[Start of Attachment]

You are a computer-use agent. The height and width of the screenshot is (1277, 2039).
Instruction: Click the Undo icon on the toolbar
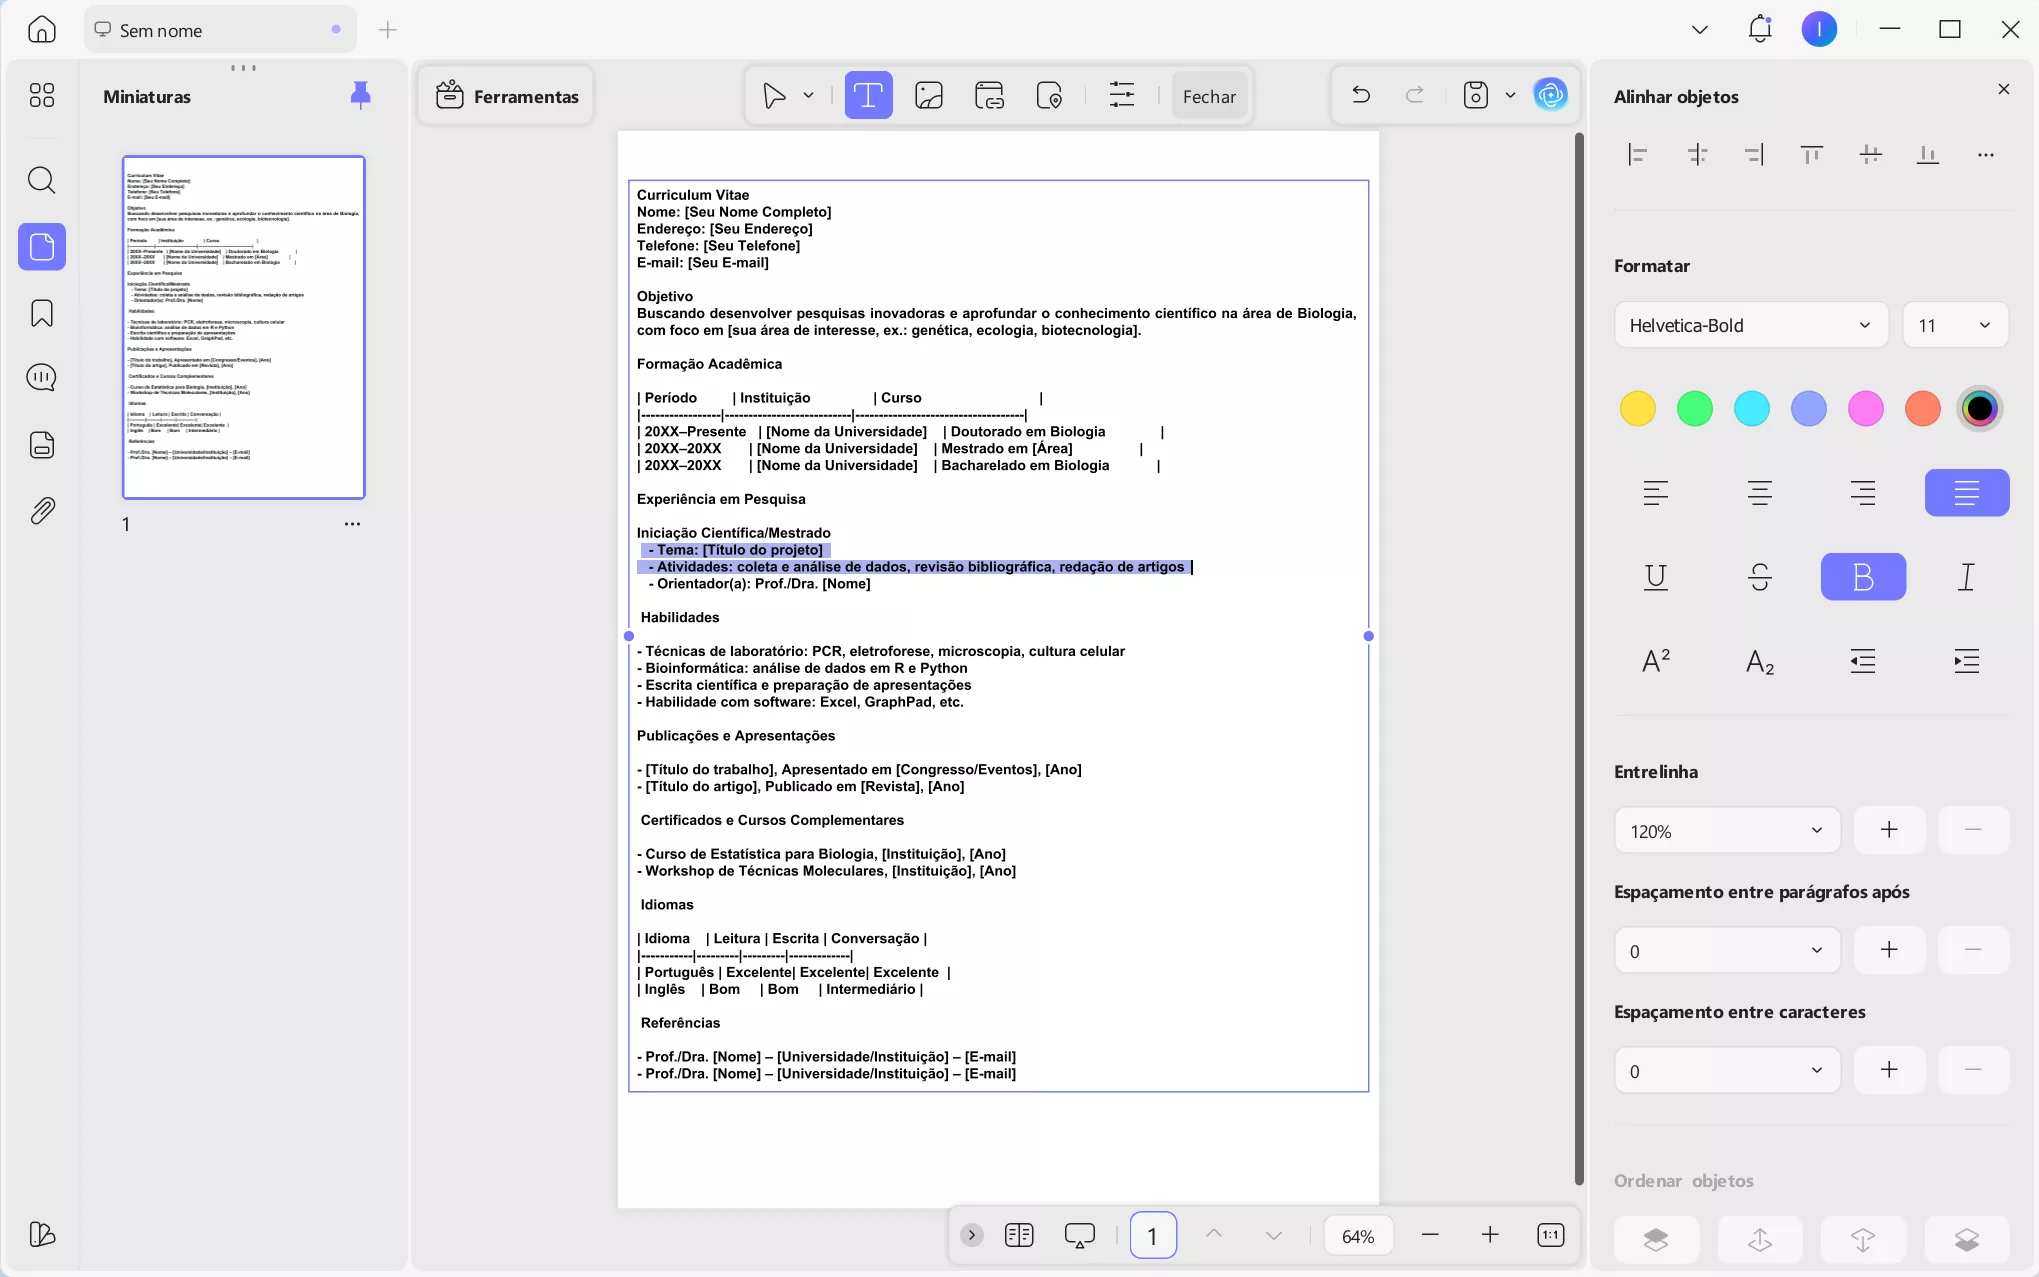pyautogui.click(x=1360, y=95)
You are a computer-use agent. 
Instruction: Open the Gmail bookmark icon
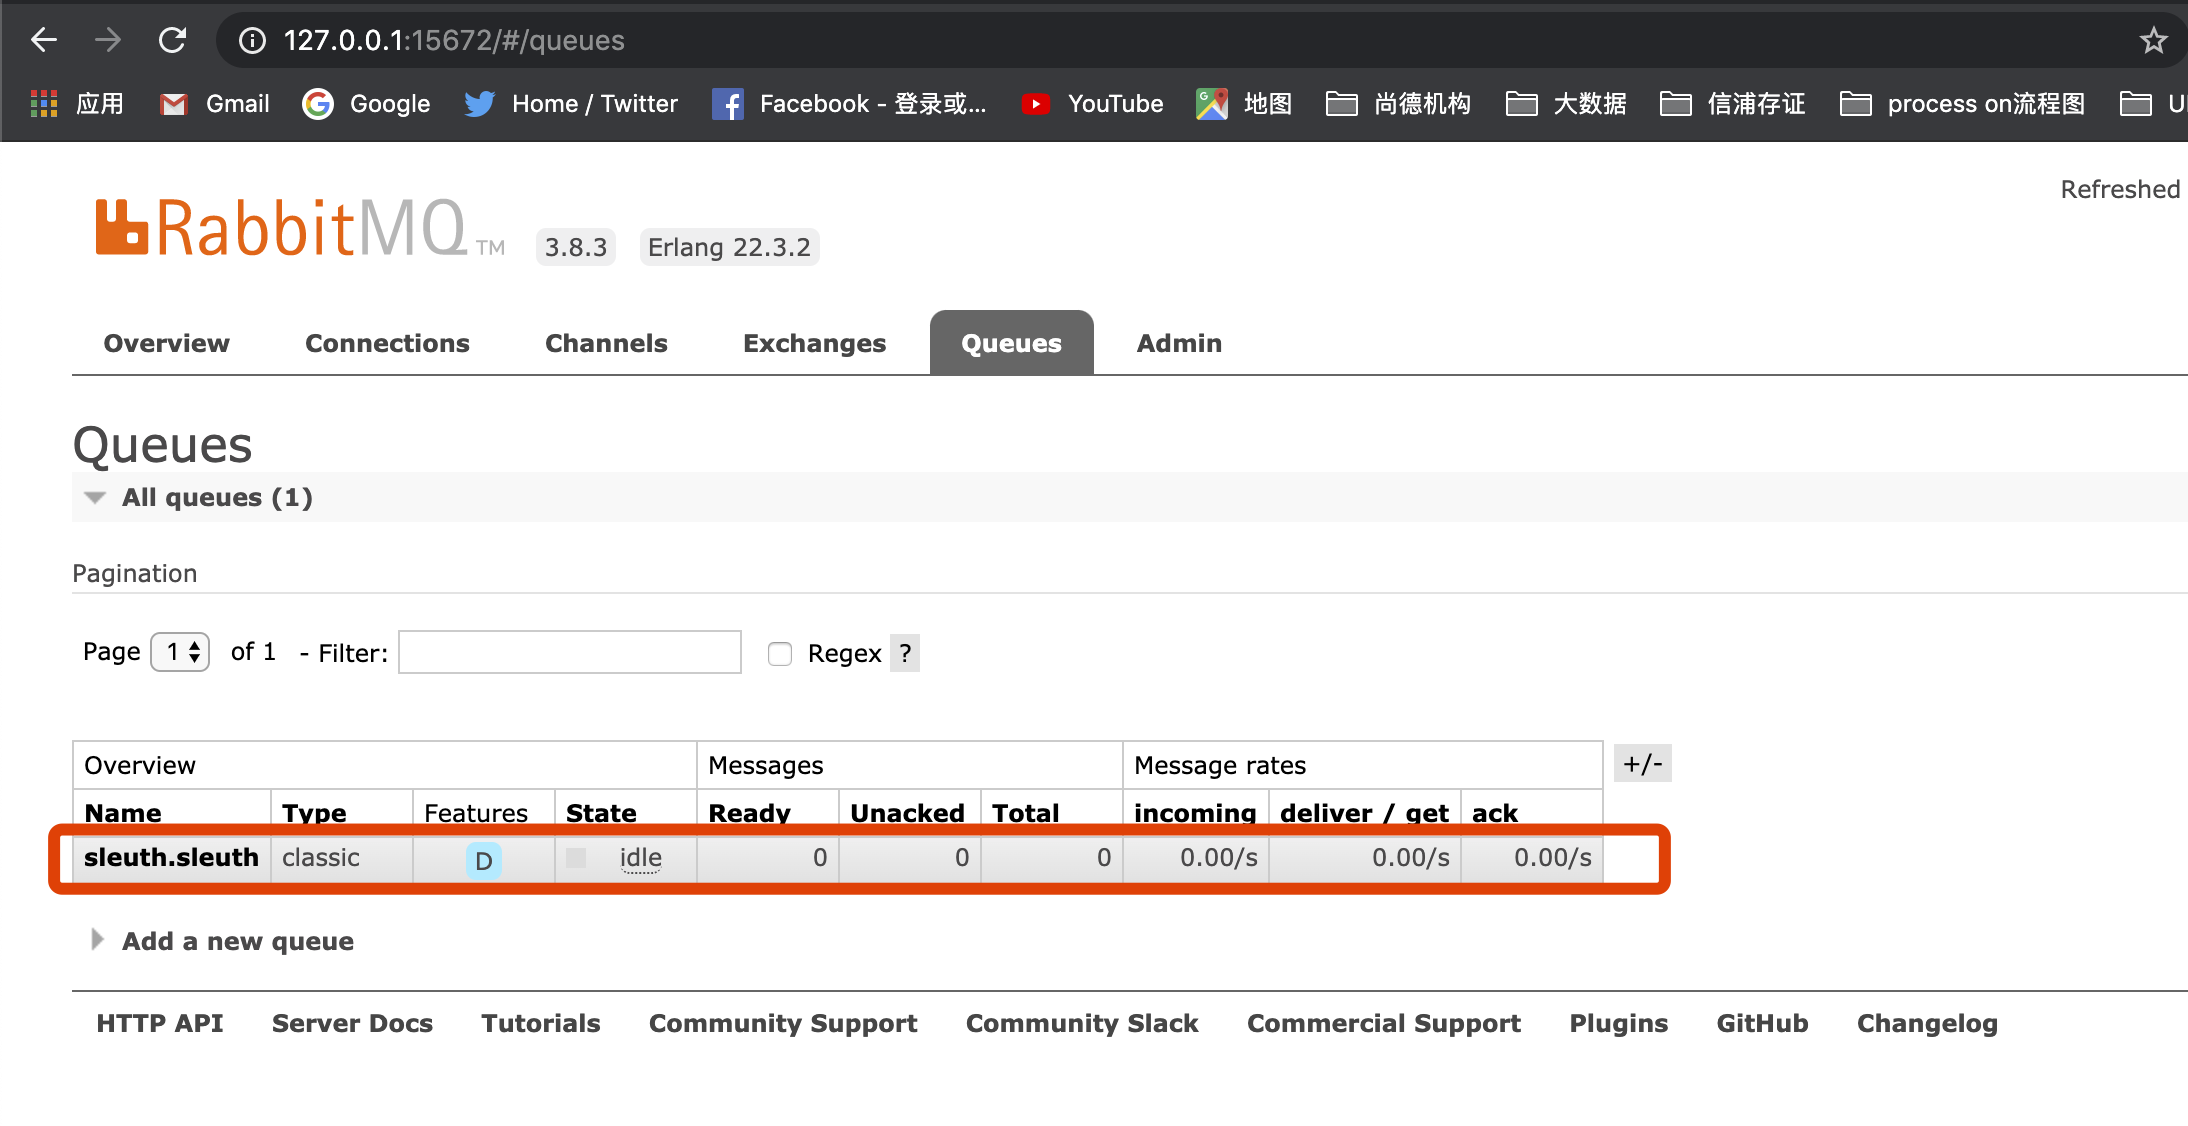174,104
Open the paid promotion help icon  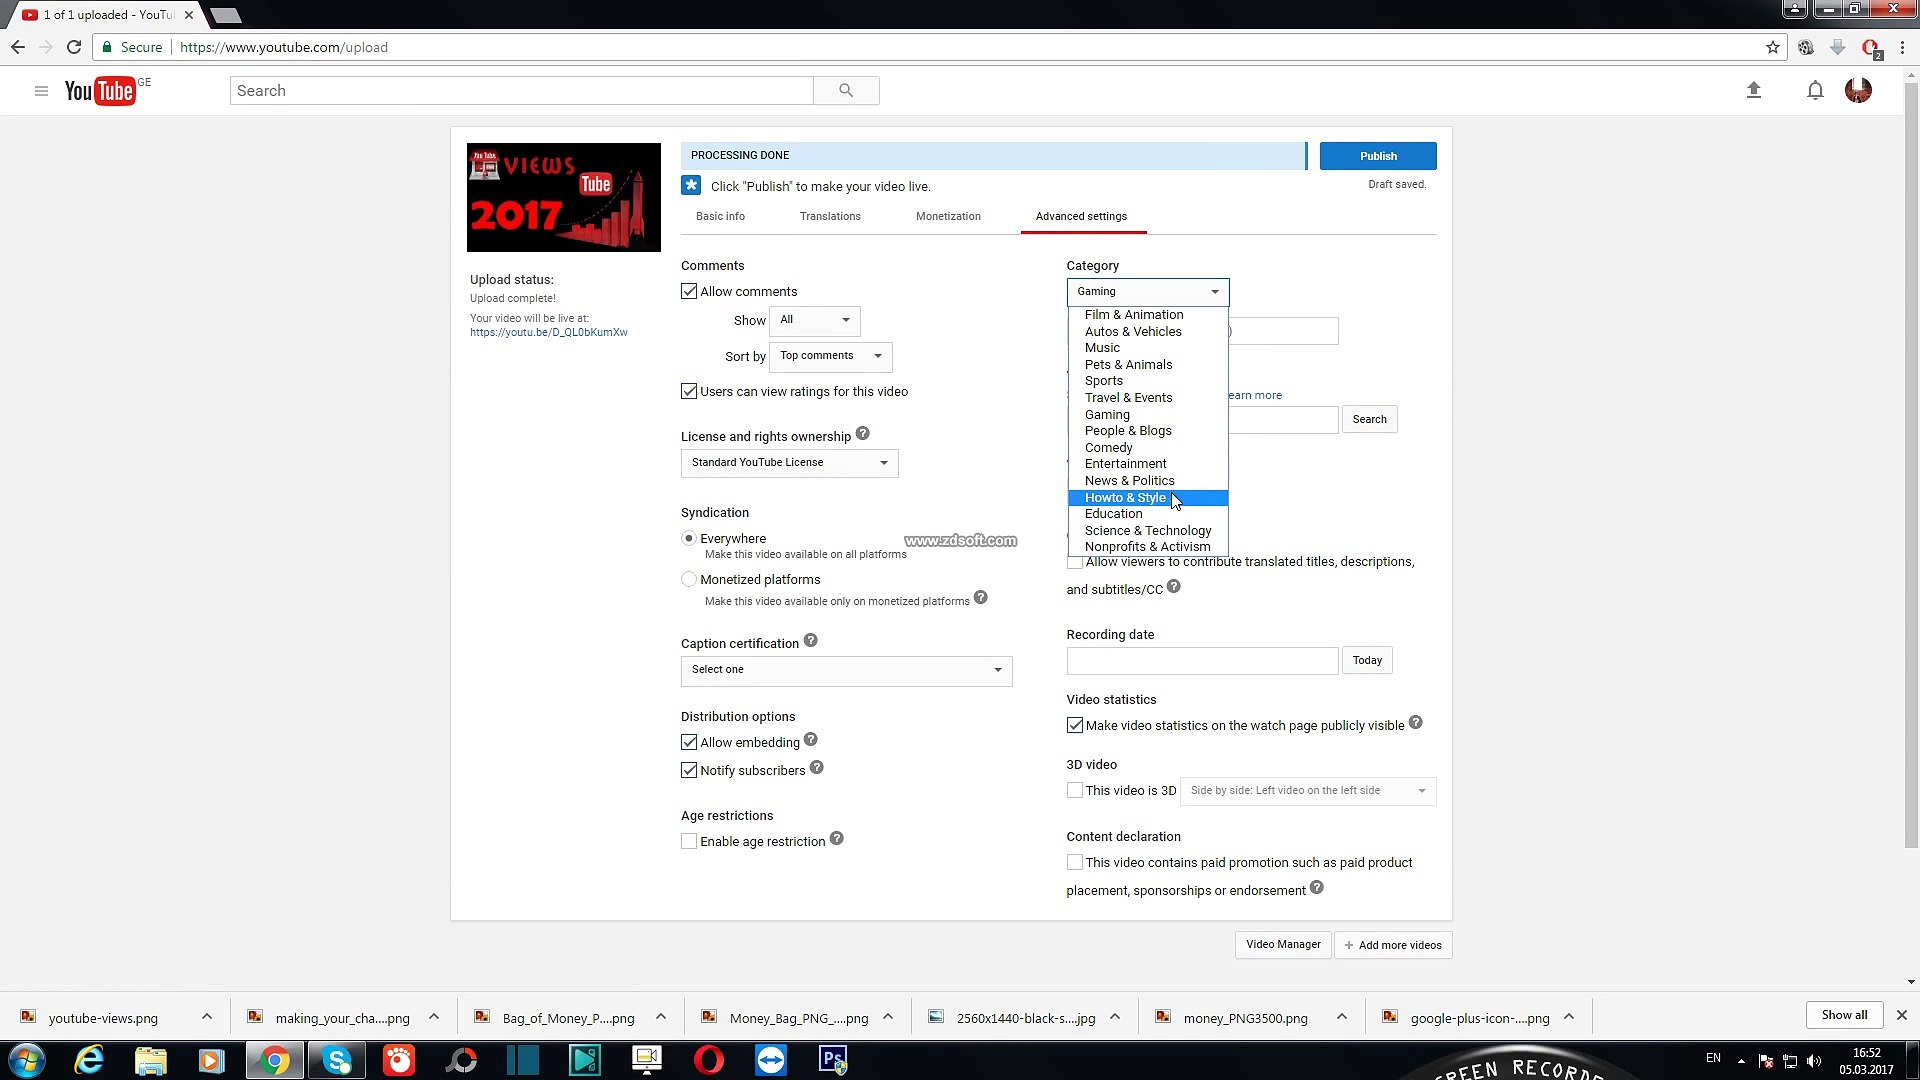1317,887
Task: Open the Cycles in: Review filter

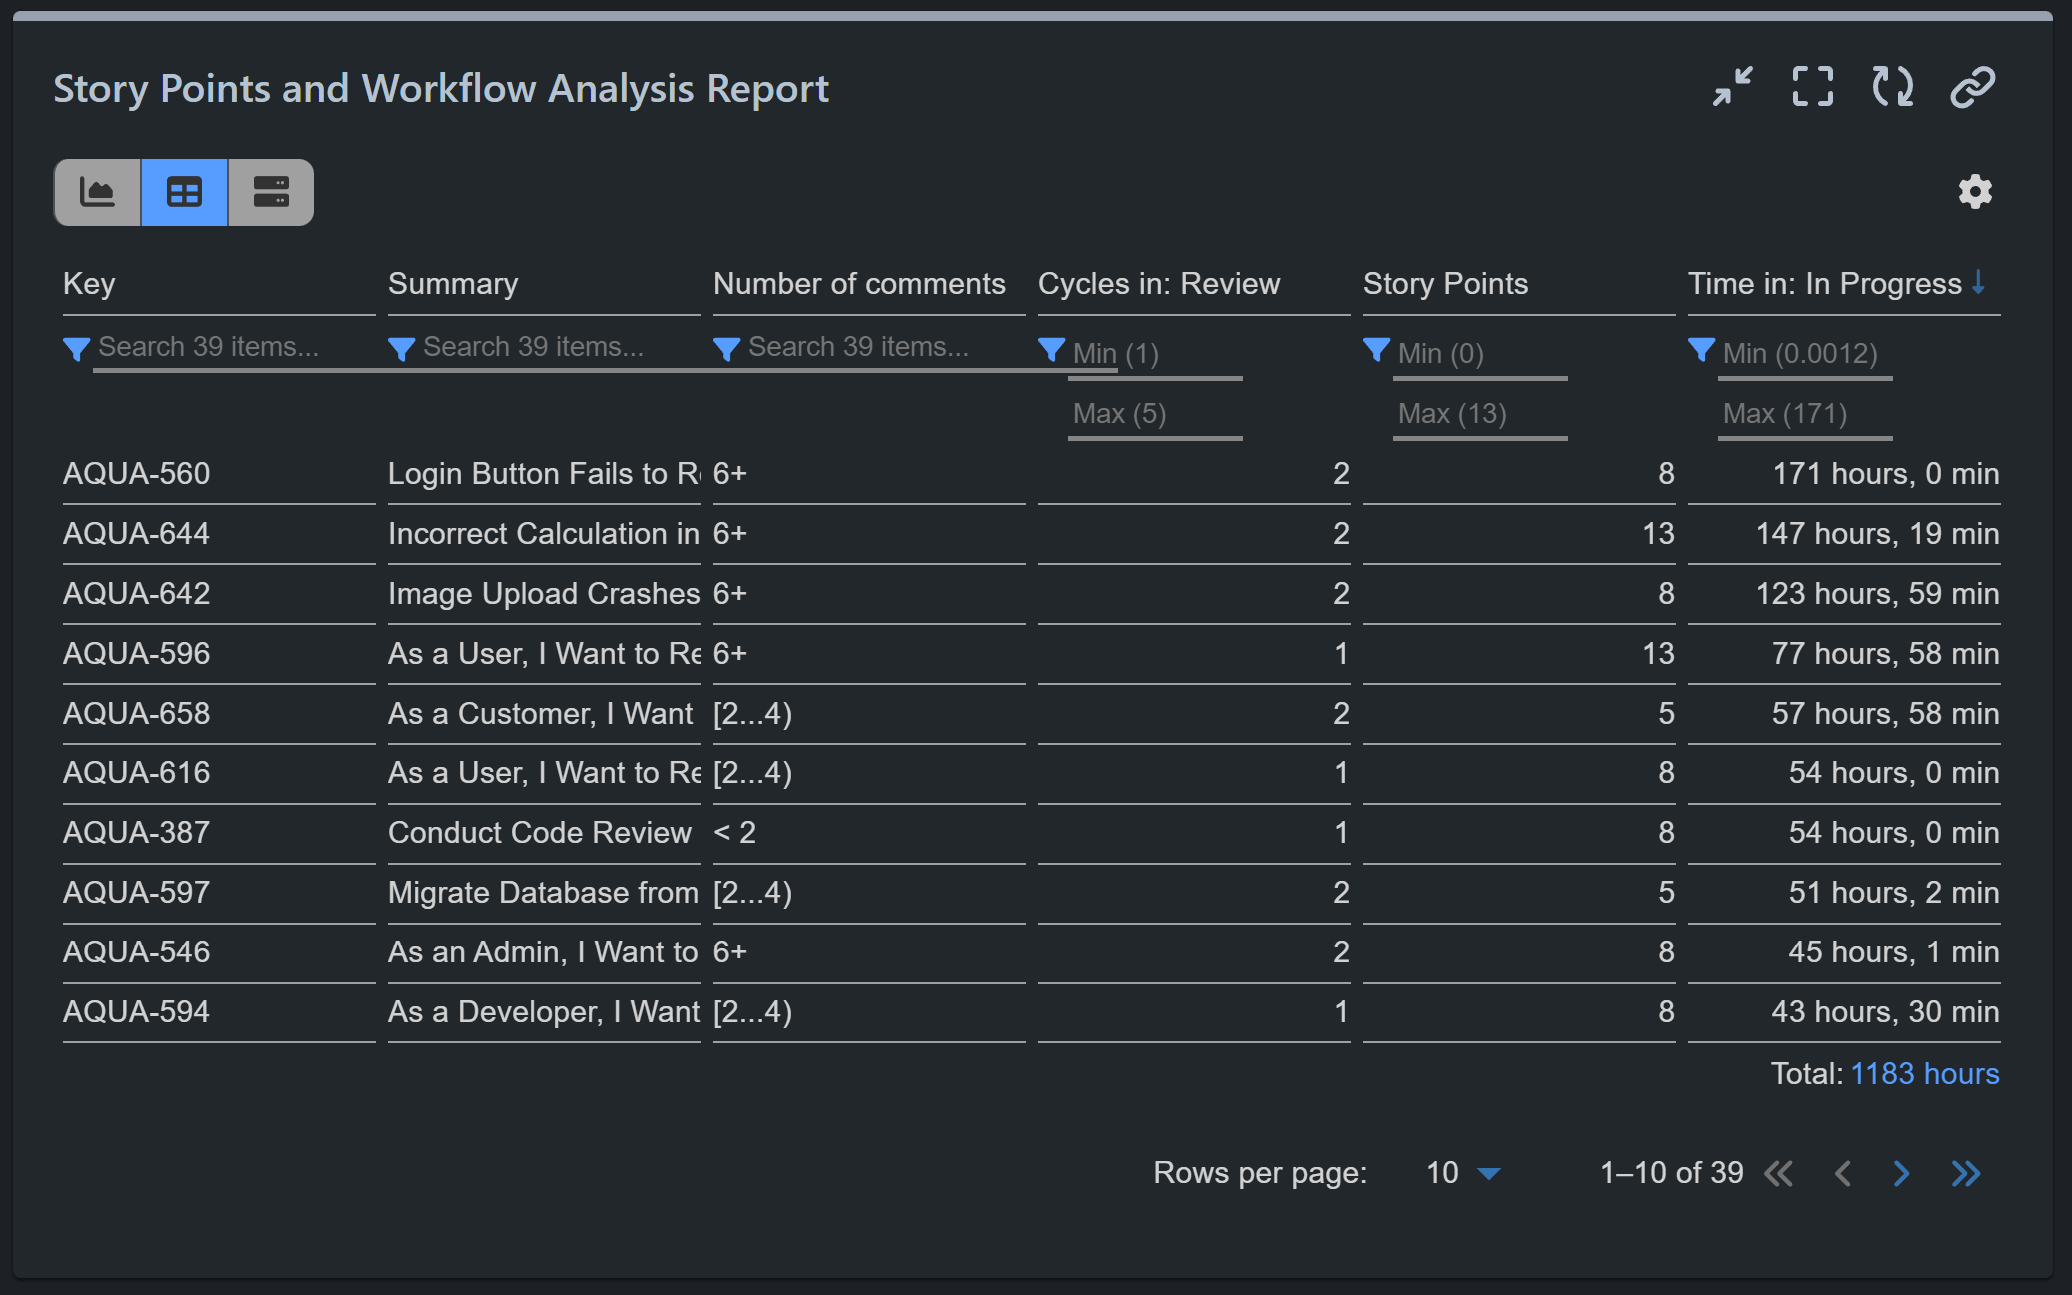Action: click(x=1052, y=351)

[End of Attachment]

_To do:_
Copy each line holding the word "agent" from the listing above.

_Output:_
You are a computer-use agent. The height and width of the screenshot is (1277, 2039).
You are a computer-use agent. 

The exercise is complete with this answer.